A Rake's Midnight Kiss (Sons of Sin 2)
“You won’t hurt me.”
“I’m trying like hell not to.”
“I won’t break.”
After seeing her with Fairbrother, he wasn’t so certain. Sighing, he caught her by the shoulders. She quivered under his hands and his touch became a caress.
He read no fear in her face, only yearning. Heroically he struggled not to glance at the sagging cream bodice. She didn’t make it easy for him to become a better man.
His lips brushed across hers. He heard her tiny intake of breath, a soft gasp of excitement. Her lips parted as he withdrew. Her taste filled his head like wine. He itched to slake his thirst, but couldn’t grant himself the freedom.
“I kissed you.” His voice was choked. “Let’s go.”
Her hands curled in his shirt. “Please make me forget what happened tonight.”
Oh, God, God, God. She sounded so hurt, so wretched. So bereft.
He stared blindly above her and hoped darkness hid the bulge in his trousers. “No.”
“Oh.”
He struggled to ignore the sad little syllable. He released her and waited for her to unhook her grip on his shirt. But she didn’t. Instead she searched his features as if seeking proof that he was a liar.
The problem was that he was a liar. A liar had no right to lay his filthy liar’s hands on Genevieve Barrett’s pure body. Which didn’t mean he wasn’t frantic to touch her. He wanted her so much, he was likely to explode into a million pieces.
He strove to sound like the man he’d pretended to be, the careless rake Sir Richard Harmsworth, who never lacked an appropriate response. He’d always been so easy with his amours because he’d never cared. Not caring made his nonchalant manner a doddle. With Genevieve he cared to his bones, and he had no idea how to make this right.
Still, he must try. “A man needs his rest after he’s battled villains like Fairbrother.”
She flinched at his tone as much as at what he said, he knew. Still she didn’t unhand him. She swallowed as if speaking proved difficult. He wished to hell she wouldn’t speak. He wished to hell he was in Cathay. Or the East Indies. Anywhere but here with paradise inches away, yet completely beyond reach.
“Then sleep with me.”
What the hell? His heart slammed to a stop. He caught her hands and managed to liberate his shirt. He should release her, but some things exceeded his powers. “Genevieve, this is wrong.”
“You didn’t think it was wrong in Oxford.”
When she raised eyes glittering with tears, he felt like she punched him in the gut. Much as he loathed acknowledging it, he recognized how his rebuff had wounded her. He wasn’t a fool. He knew what that offer had cost her. And she’d sought neither assurances for the future nor promises of love.
The irony was that for the first time, he could honestly tell a woman he loved her. Yet the vow stuck in his throat. Not just because he quailed from saying it, but because he couldn’t declare his affections after so many lies.
“I’ve seen the light since Oxford,” he said wryly. If he could, he’d laugh at himself. Sending Genevieve home as innocent as the day she was born was more excruciating than having a tooth drawn. She should be grateful. Hell, she should be lauding his chivalry to the skies.
Contrary like a woman, she lost her temper.
“I can’t believe you’re saying no. You’ve spent days trying to seduce me. Here I am, ready and willing.” Her voice cracked into silence. Revealing a luscious expanse of bosom, she spread her arms.

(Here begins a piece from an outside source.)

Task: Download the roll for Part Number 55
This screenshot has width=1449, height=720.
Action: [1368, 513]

His cock, already hard and aching, swelled against his trousers. By all that was holy, at this rate he’d lose himself like an impulsive boy. Then what would she make of his denials? Luckily she was too furious to note his physical discomfort.

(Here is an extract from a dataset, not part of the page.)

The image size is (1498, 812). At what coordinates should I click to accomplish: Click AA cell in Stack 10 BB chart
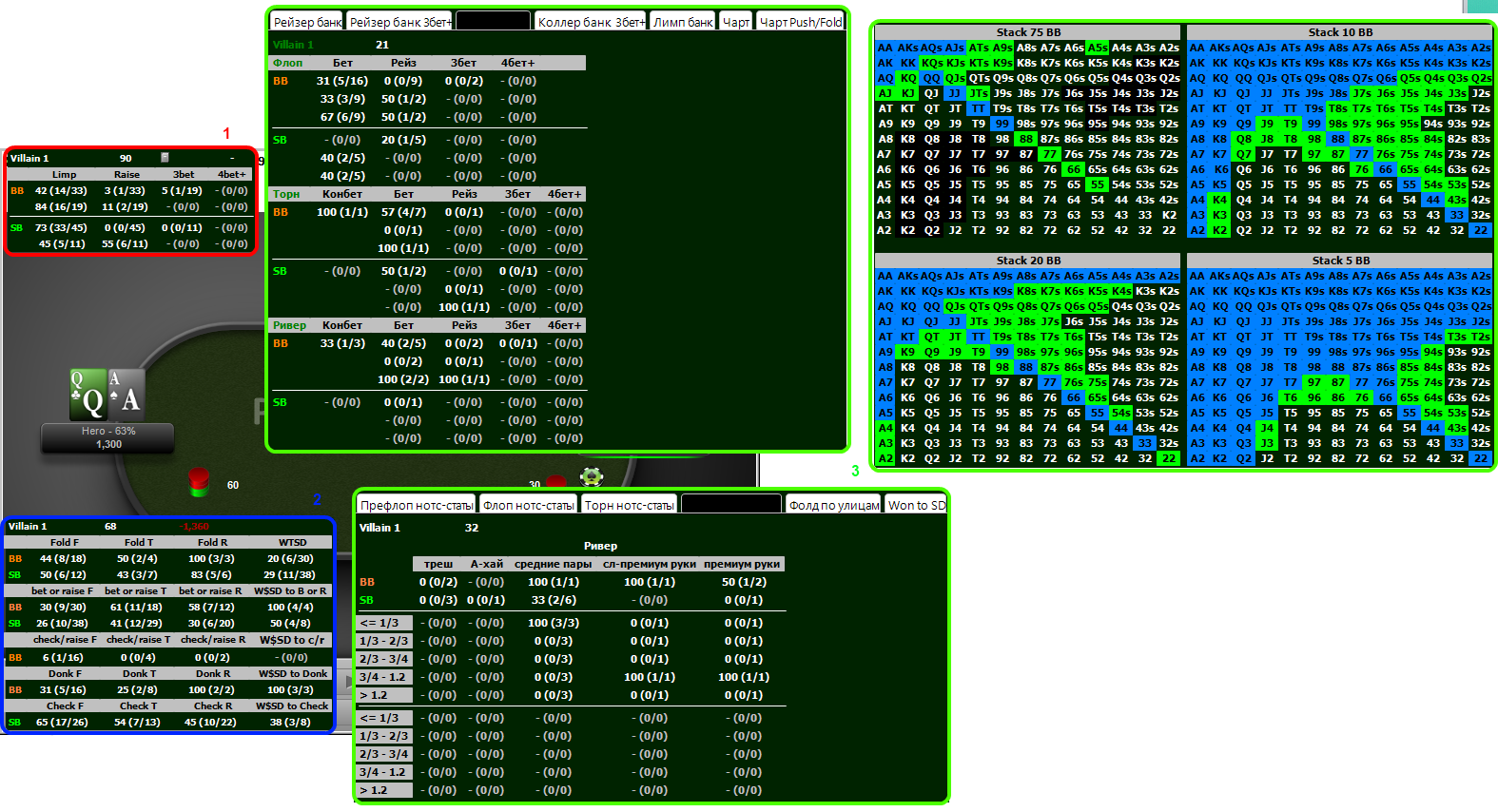(1196, 48)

“Time to go, Genevieve,” he said gently, burning to gather her into his arms and comfort her. But too afraid of the devil inside to chance even that much contact. Those two chaste kisses had whittled his control to a sliver.
Abruptly she turned away and he felt another phantom blow to the belly when he realized that she wept. What an excruciating night she’d had. Fairbrother’s assault. Now this rejection.
How he wished he could explain. But his lies divided them like a dank, foul canal. Too deep and wide to cross. He stood on one bank; she stood on the other. He could never cross the stinking mire to tell her how much he loved her.
Without looking, she extended a shaking hand toward him.
Damn it, he couldn’t touch her. It was too risky.